## INFORMATION SHOWN
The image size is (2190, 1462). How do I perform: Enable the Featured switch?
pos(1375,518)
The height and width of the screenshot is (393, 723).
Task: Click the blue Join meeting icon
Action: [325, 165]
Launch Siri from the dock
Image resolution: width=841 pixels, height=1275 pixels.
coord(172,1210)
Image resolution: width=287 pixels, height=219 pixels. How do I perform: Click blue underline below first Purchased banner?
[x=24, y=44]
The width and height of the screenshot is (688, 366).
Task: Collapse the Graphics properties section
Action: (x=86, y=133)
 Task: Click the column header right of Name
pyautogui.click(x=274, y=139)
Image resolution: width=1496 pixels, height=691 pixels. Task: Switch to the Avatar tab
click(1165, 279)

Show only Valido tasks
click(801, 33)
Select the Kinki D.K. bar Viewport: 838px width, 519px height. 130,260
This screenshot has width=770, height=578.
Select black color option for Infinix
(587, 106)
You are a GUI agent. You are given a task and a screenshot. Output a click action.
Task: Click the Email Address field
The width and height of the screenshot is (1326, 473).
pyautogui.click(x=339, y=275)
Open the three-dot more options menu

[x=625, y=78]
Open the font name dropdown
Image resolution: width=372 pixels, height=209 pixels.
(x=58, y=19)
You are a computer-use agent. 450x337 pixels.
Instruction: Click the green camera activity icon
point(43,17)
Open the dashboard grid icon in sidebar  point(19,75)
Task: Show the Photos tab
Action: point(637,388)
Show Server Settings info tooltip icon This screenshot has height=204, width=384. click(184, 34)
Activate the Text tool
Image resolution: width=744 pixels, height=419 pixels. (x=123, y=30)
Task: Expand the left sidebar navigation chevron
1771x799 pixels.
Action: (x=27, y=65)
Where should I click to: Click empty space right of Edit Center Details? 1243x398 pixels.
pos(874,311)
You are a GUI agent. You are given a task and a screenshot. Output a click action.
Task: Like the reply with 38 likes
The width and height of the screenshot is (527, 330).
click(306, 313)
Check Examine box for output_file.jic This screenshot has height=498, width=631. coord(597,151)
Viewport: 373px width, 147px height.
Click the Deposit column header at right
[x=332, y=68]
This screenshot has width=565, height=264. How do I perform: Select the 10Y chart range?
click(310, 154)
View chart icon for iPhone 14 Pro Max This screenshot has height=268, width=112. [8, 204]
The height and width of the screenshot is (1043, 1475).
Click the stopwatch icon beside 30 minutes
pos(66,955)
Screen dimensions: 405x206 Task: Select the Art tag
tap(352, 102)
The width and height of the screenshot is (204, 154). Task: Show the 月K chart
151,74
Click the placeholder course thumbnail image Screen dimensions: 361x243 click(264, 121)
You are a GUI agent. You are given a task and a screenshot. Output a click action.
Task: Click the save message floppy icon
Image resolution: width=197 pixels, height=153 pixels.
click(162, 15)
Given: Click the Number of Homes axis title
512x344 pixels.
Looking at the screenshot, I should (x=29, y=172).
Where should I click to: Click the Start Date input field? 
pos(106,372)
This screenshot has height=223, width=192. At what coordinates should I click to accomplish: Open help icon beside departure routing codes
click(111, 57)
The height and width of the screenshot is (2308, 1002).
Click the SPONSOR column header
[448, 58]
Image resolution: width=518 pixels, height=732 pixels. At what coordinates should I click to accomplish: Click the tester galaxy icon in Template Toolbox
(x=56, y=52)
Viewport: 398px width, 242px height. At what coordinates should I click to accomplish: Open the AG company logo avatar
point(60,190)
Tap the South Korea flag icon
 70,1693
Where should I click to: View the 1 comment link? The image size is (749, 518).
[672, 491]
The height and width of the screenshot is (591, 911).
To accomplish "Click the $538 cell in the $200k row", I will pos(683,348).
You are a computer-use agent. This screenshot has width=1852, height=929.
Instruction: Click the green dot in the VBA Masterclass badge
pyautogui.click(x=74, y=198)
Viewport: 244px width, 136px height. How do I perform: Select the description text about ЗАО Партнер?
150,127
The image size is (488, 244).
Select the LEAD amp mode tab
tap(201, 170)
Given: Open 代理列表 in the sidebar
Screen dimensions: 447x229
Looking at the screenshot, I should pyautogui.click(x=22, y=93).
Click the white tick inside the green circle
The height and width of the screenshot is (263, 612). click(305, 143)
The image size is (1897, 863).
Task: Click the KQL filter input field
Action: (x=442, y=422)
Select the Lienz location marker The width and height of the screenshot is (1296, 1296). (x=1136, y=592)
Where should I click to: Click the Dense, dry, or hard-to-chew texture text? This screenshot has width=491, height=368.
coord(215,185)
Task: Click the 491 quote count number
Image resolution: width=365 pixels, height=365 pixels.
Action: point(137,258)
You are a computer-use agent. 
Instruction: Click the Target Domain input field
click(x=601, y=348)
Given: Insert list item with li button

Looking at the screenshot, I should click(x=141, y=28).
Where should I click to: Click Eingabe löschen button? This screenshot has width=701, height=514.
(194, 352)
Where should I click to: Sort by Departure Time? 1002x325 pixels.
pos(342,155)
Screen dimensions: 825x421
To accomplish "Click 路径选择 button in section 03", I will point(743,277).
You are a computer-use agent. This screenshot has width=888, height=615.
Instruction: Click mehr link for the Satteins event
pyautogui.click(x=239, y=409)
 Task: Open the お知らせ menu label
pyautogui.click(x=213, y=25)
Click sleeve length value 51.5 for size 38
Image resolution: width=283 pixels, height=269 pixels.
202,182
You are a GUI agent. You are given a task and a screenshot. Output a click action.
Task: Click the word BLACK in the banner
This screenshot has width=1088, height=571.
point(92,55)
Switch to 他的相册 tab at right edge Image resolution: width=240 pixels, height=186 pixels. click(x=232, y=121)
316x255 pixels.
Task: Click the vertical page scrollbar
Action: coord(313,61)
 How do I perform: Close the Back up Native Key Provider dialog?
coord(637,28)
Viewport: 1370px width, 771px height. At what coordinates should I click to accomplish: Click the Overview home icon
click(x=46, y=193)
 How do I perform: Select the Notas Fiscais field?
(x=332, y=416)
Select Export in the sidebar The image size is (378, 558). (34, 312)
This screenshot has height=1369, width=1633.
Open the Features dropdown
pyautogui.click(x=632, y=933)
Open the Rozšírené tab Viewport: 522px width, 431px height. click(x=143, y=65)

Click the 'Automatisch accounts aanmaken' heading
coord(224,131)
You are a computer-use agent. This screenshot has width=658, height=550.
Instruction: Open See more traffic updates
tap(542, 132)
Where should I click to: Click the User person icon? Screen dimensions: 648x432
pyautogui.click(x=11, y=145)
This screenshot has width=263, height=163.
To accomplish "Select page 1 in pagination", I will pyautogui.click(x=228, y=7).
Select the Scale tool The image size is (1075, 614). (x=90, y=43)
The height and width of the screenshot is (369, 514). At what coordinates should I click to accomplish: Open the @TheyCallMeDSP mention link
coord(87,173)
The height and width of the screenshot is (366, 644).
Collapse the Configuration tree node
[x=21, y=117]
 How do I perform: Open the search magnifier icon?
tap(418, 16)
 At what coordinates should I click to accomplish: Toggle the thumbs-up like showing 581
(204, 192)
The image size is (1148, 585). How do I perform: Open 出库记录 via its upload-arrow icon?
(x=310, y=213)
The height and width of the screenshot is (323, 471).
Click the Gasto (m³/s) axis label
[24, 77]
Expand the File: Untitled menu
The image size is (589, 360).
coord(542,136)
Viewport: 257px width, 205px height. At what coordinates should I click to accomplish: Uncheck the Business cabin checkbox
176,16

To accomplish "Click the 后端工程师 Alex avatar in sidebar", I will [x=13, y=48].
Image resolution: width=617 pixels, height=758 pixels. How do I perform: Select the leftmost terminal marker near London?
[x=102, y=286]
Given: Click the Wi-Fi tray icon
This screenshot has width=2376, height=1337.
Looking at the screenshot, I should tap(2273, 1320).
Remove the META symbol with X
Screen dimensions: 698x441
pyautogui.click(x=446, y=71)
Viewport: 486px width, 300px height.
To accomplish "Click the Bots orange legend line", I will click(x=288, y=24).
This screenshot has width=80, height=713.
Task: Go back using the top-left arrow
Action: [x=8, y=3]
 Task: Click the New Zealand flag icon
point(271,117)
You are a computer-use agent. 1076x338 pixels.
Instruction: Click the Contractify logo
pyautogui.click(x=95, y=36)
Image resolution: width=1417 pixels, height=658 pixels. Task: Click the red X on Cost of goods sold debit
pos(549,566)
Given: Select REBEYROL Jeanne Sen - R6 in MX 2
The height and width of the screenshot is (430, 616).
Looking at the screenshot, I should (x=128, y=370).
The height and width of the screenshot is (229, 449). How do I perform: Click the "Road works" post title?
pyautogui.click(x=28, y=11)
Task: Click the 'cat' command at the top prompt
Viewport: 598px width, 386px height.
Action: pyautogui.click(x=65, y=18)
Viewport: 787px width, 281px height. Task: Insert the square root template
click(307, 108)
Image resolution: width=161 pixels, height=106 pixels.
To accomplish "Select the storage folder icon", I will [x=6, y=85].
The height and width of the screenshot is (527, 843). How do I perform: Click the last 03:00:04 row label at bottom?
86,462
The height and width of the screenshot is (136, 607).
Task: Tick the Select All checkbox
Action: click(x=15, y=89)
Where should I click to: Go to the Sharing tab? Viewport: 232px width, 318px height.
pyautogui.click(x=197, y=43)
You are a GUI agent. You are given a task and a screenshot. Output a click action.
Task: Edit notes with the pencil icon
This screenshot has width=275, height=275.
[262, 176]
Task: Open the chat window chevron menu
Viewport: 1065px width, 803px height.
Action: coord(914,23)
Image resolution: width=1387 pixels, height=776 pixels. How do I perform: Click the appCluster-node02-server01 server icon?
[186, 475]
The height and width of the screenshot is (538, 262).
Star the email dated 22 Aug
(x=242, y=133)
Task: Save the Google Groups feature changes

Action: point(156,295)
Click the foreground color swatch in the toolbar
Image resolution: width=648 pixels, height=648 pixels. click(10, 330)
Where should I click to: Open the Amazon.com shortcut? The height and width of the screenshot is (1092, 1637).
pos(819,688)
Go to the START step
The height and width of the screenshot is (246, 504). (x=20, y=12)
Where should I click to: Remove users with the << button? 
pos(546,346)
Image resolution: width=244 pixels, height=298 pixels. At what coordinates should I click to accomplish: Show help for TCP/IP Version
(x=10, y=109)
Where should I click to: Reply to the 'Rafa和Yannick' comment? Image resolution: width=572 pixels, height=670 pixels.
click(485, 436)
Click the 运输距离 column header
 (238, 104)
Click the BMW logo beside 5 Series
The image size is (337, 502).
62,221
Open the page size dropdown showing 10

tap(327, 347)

## PROBLEM
Transcribe the material above exactly, starting with the line containing "Task: Click the New Zealand flag icon" and going on through the line containing "pyautogui.click(x=28, y=11)", both included.

## THE RESPONSE
 Task: Click the New Zealand flag icon
point(271,117)
You are a computer-use agent. 1076x338 pixels.
Instruction: Click the Contractify logo
pyautogui.click(x=95, y=36)
Image resolution: width=1417 pixels, height=658 pixels. Task: Click the red X on Cost of goods sold debit
pos(549,566)
Given: Select REBEYROL Jeanne Sen - R6 in MX 2
The height and width of the screenshot is (430, 616).
Looking at the screenshot, I should (x=128, y=370).
The height and width of the screenshot is (229, 449). How do I perform: Click the "Road works" post title?
pyautogui.click(x=28, y=11)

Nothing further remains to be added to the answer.